Let’s take a look at the results in this scatterplot that shows the human features against the chair features. As it could already be seen from the distribution bar chart, the unergonomic chairs are in the majority.

For the green and light green points, again a positive correlation can be observed in most plots.

By showing the bottom part of the scatterplot also the gap between children and adults can also be recognised.

Now for the Training part Let’s take a look at the results
In order to follow our original approaches, we had to choose different ML models.
We have Tired various models for Approach1. The best classification was achieved with Decision Trees and the Random Forest Classifier.

For Approach2, we initially tried to perform a prediction using separate linear regression models – but with less success.
Tests with the random forest regressor were most successful.

On the right you can see some of the records we kept to document the results of varying the number of classes, ML models , and assignment methods.

Here are the results for our classification task in Approach1

These confusion matrices originated from a Random Forest Classifier with the three described Data processing methods.
the values of all three are predominantly above the 0.85 mark.
the original model with a strong imbalance naturally has a high accuracy in the special category.

The quantile approach has very good values, but as we said, we are not continuing with it.

Despite the lower values, we have chosen to follow the middle approach, as we assume that the most balanced result can be achieved by adding further synthesised data.
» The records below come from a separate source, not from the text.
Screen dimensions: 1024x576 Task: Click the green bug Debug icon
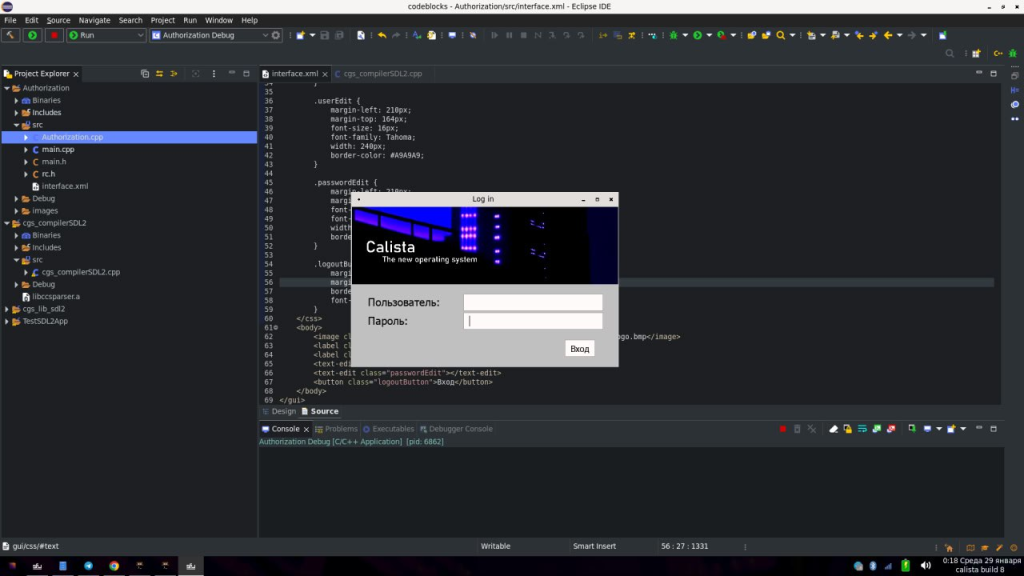[x=673, y=35]
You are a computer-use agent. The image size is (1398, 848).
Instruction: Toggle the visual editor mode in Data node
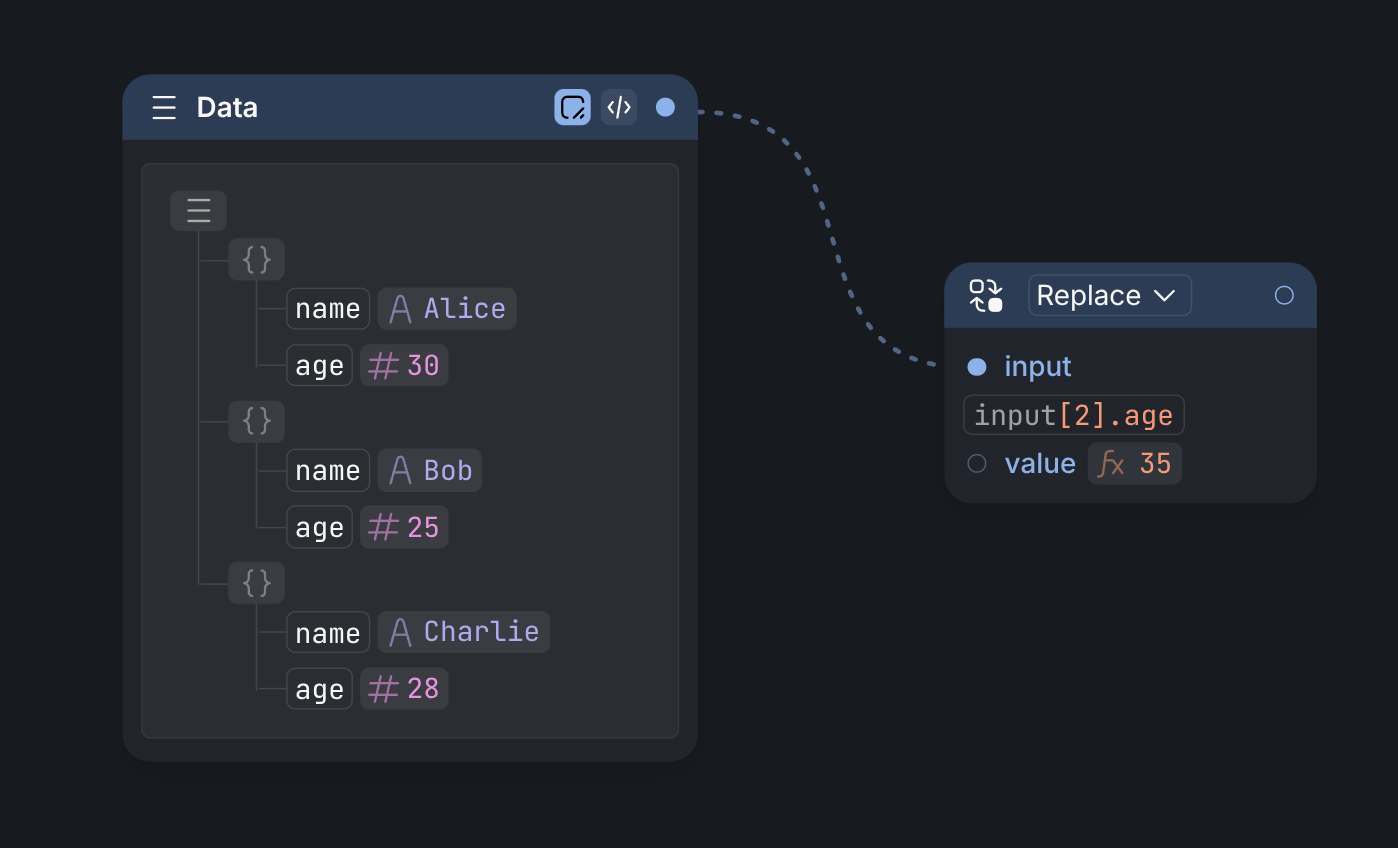[572, 107]
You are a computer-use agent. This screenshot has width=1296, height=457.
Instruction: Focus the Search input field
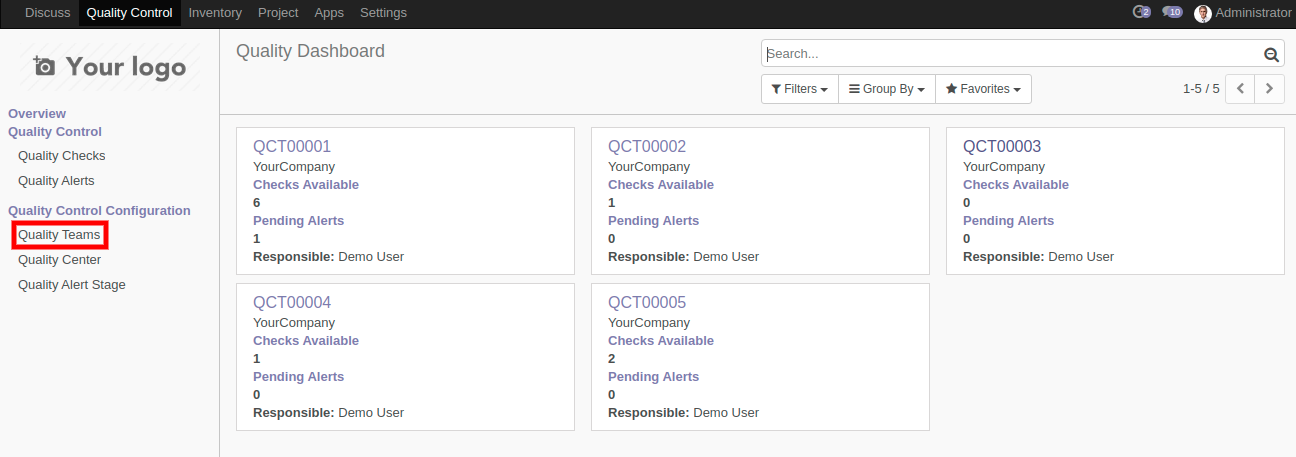point(1010,54)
To visualize our model, we transferred the model and the scaler to Grasshopper.

On the right side is the prediction accuracy legend, indicating if the prediction is accurate, one prediction away, two predictions away, or three classes away.

The measurements of randomly generated people and selected chairs are passed to the model to observe how far the prediction deviates from the ground truth.

Moving on to the second approach where we are inputting Human anthropometric Measurements and a Desired Ergo Class and Predicting a range of chair geometries falling in that Ergo class.


this approach as shown predicts a chair that is matching to the chair parameters with the specified class

Using Grasshopper, we visualized our model. For this approach, we utilized our model’s predictions to Predict the upper and lower bounds for each Chair parameter. Subsequently, we created five chairs within those ranges.


In order to validate how good are the prediction, we recalculated the ErgoClass for each of the five generated chairs and compared these to the desired ErgoClass, which we specified as “Good”.

In conclusion, we aim to use a real data set in the future to enable more realistic evaluations. Including various chair geometries and categorizing chairs based on their intended use would also be an intriguing approach. Additionally, verifying our classification with real-world tests would further enhance the validity of our results.